Rendering, also known as image synthesis, generates an output from a set of specific descriptions. It can also be described as transforming an impression or idea into a real space. Rendering Systems find their application in a wide spectrum of areas and across a variety of industries. Rendering these days is used in architecture, video games, simulators, movie and TV Visual effects and design visualization. It can be used to figure out the final layout for housing architecture, visualize what a final product might look like in the manufacturing industry and much more. One popular such use case for Rendering can be found in Image Processing. By using Rendering techniques, the description of an image is transformed into an actual image. For delivering the output, computational power is taught and used as a tool.

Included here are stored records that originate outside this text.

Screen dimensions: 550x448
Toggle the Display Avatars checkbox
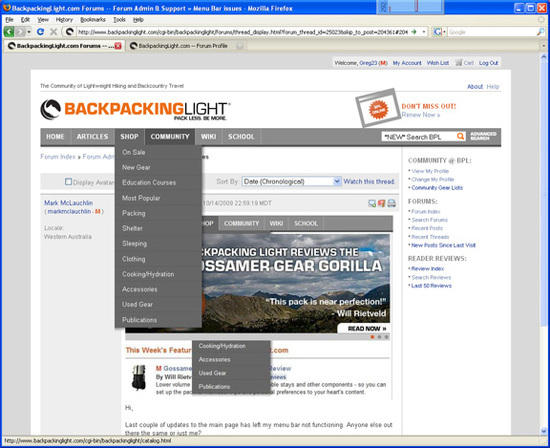click(68, 182)
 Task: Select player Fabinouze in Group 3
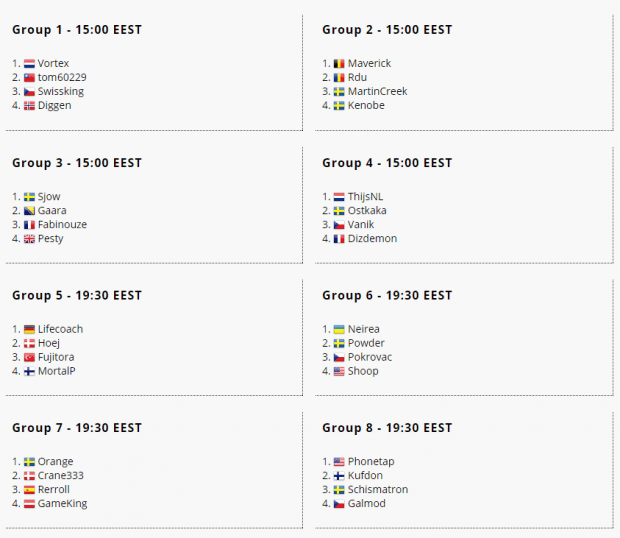click(x=62, y=225)
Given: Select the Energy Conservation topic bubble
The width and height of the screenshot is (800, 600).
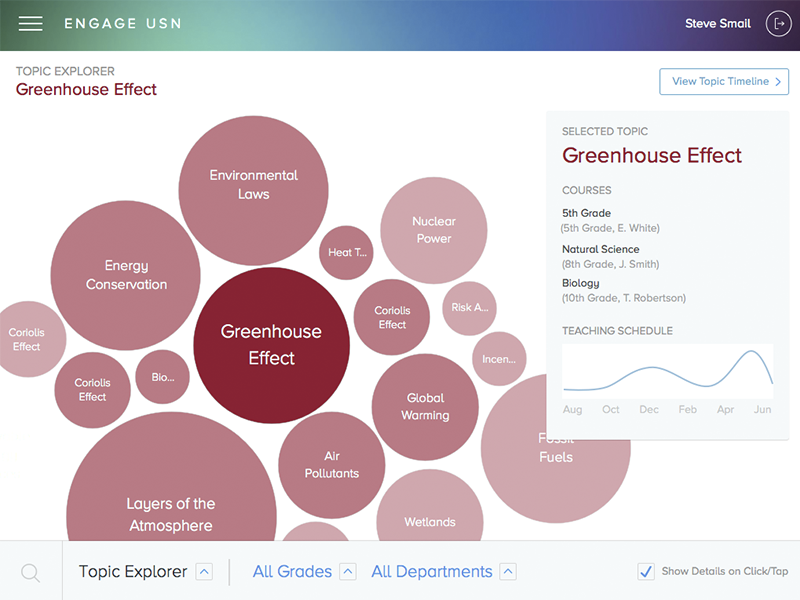Looking at the screenshot, I should pos(125,275).
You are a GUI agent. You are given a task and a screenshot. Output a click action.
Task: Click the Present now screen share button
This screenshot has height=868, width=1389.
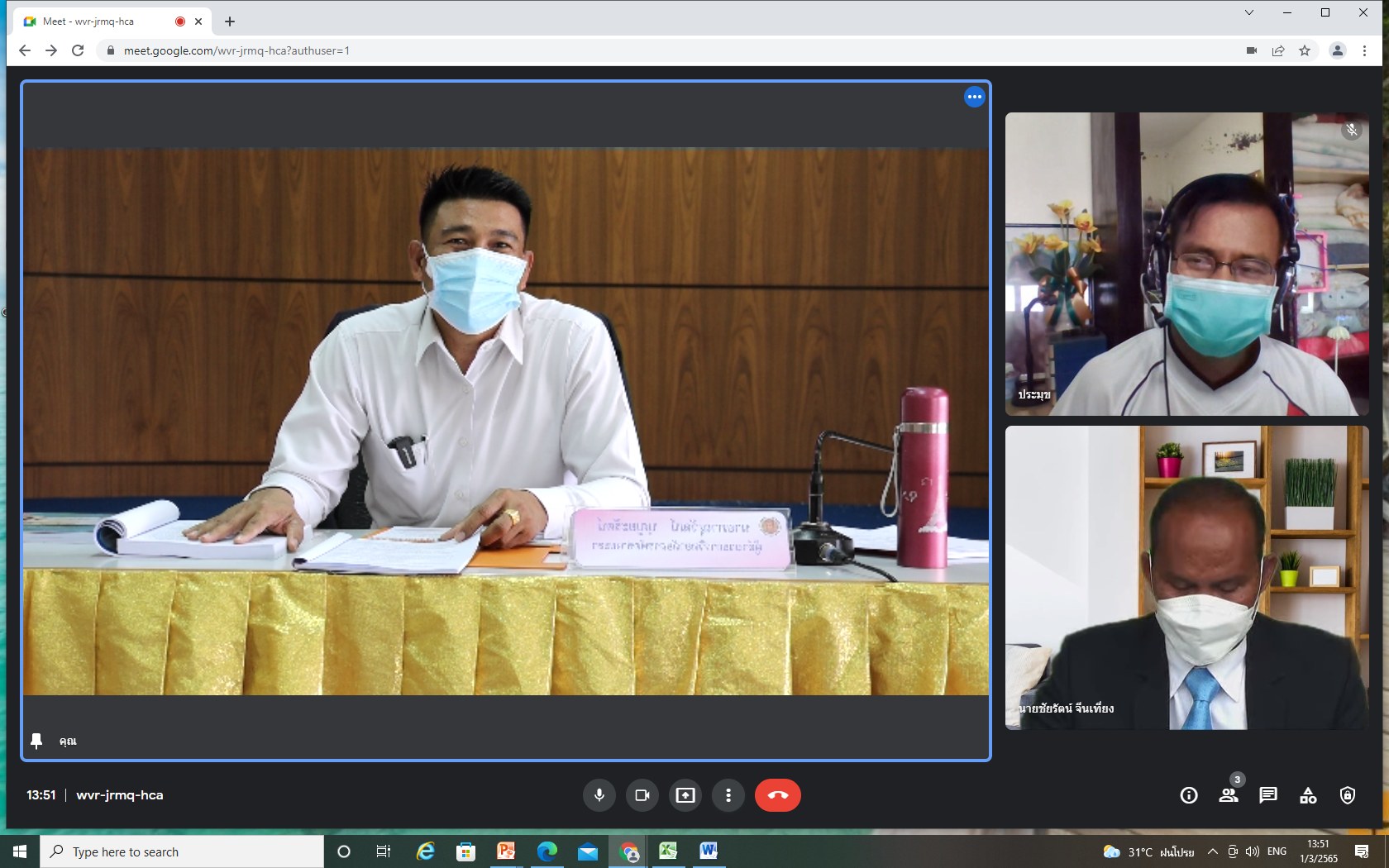(x=685, y=795)
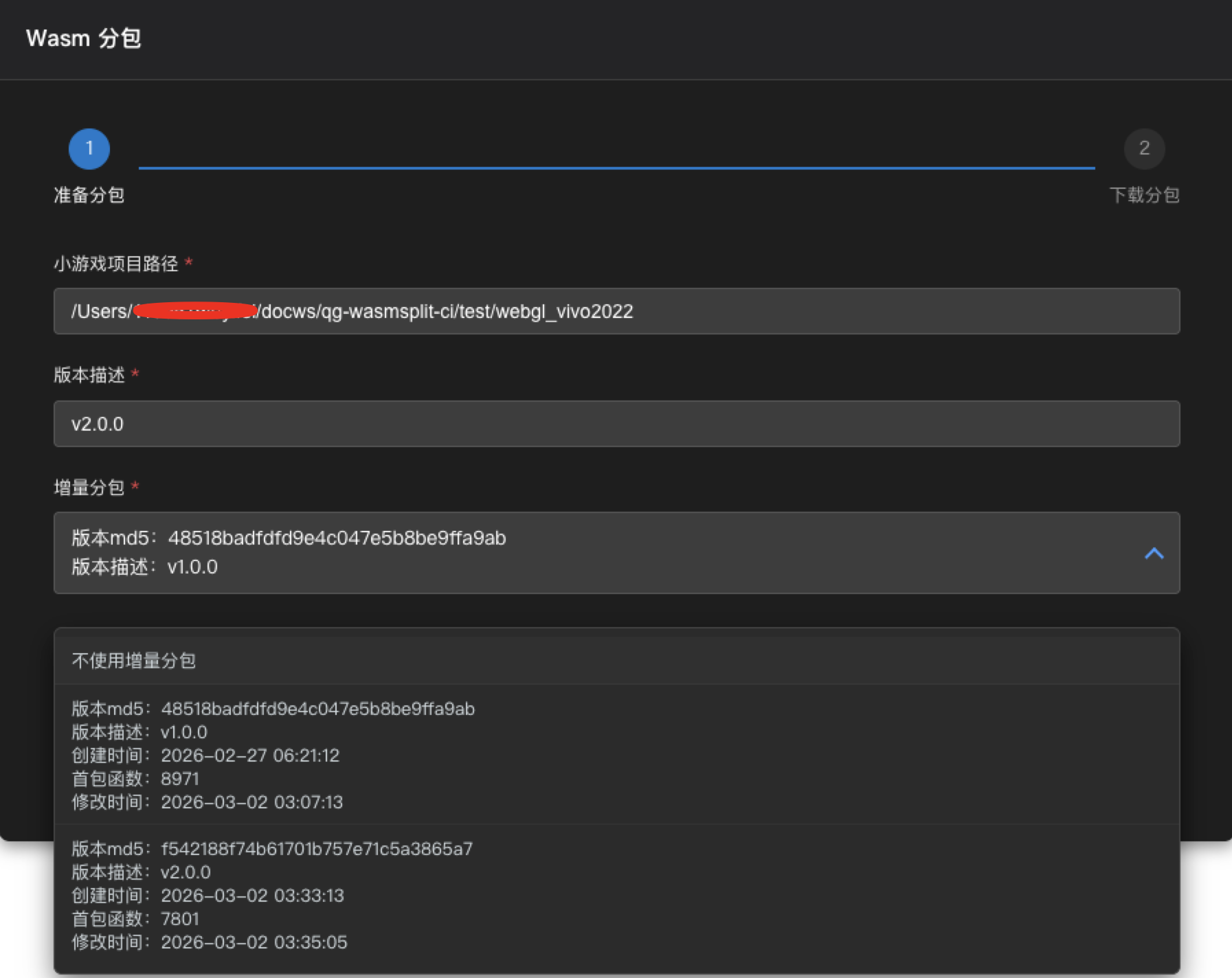The width and height of the screenshot is (1232, 978).
Task: Collapse the 增量分包 dropdown with chevron arrow
Action: [1154, 553]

Photorealistic and Non Photorealistic images can be implemented using 2D and 3D modelling techniques.

The resulting output image is called a “render”. A model is created to execute the rendering process, and multiple such models can be defined to create a scene file, a file with predefined objects presented in a data structure. The data contained in the scene file is then passed through a rendering program to be processed and generated output in a digital image or graphical image file. Image Rendering is an essential step for graphical pipelines as they provide mere models with their final appearance. Metrics like viewpoint, texture, lighting and shading can be easily adjusted during the synthesis. With the rapid development of computational power, it has become one of the most hotly debated areas of implementation.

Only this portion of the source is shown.